■ EXCERPTED DATA:
╔══

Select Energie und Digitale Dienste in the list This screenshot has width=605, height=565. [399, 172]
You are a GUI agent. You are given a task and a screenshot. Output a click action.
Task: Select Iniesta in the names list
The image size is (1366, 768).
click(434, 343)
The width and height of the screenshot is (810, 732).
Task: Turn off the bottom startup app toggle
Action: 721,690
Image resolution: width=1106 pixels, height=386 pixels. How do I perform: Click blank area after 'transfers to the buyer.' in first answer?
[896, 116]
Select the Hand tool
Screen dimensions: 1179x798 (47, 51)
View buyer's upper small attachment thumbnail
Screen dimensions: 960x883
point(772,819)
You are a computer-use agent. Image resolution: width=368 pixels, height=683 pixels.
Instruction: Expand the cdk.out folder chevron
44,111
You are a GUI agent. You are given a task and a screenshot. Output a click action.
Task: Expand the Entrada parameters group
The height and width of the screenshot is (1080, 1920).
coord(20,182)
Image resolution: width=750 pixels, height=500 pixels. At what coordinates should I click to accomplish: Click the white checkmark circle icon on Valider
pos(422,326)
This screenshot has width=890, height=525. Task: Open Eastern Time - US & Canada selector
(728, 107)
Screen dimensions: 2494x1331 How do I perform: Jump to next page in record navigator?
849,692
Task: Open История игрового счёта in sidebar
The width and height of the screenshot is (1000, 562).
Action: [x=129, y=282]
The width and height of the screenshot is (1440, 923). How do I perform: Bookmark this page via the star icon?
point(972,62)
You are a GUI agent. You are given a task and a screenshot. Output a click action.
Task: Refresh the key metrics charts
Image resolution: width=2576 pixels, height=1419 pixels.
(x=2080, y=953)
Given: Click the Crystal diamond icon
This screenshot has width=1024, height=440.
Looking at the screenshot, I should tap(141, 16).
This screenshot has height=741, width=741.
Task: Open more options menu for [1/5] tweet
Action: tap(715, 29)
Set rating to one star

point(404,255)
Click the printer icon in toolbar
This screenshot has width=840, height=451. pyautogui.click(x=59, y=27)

╚══

■ THE TASK:
Copy the data word for word, starting at the very first line and ending at the line that contains "Action: tap(715, 29)", with that line included.

■ RESULT:
Select Energie und Digitale Dienste in the list This screenshot has width=605, height=565. [399, 172]
You are a GUI agent. You are given a task and a screenshot. Output a click action.
Task: Select Iniesta in the names list
The image size is (1366, 768).
click(434, 343)
The width and height of the screenshot is (810, 732).
Task: Turn off the bottom startup app toggle
Action: 721,690
Image resolution: width=1106 pixels, height=386 pixels. How do I perform: Click blank area after 'transfers to the buyer.' in first answer?
[896, 116]
Select the Hand tool
Screen dimensions: 1179x798 (47, 51)
View buyer's upper small attachment thumbnail
Screen dimensions: 960x883
point(772,819)
You are a computer-use agent. Image resolution: width=368 pixels, height=683 pixels.
Instruction: Expand the cdk.out folder chevron
44,111
You are a GUI agent. You are given a task and a screenshot. Output a click action.
Task: Expand the Entrada parameters group
The height and width of the screenshot is (1080, 1920).
coord(20,182)
Image resolution: width=750 pixels, height=500 pixels. At what coordinates should I click to accomplish: Click the white checkmark circle icon on Valider
pos(422,326)
This screenshot has width=890, height=525. Task: Open Eastern Time - US & Canada selector
(728, 107)
Screen dimensions: 2494x1331 How do I perform: Jump to next page in record navigator?
849,692
Task: Open История игрового счёта in sidebar
The width and height of the screenshot is (1000, 562).
Action: [x=129, y=282]
The width and height of the screenshot is (1440, 923). How do I perform: Bookmark this page via the star icon?
point(972,62)
You are a GUI agent. You are given a task and a screenshot. Output a click action.
Task: Refresh the key metrics charts
Image resolution: width=2576 pixels, height=1419 pixels.
(x=2080, y=953)
Given: Click the Crystal diamond icon
This screenshot has width=1024, height=440.
Looking at the screenshot, I should tap(141, 16).
This screenshot has height=741, width=741.
Task: Open more options menu for [1/5] tweet
Action: tap(715, 29)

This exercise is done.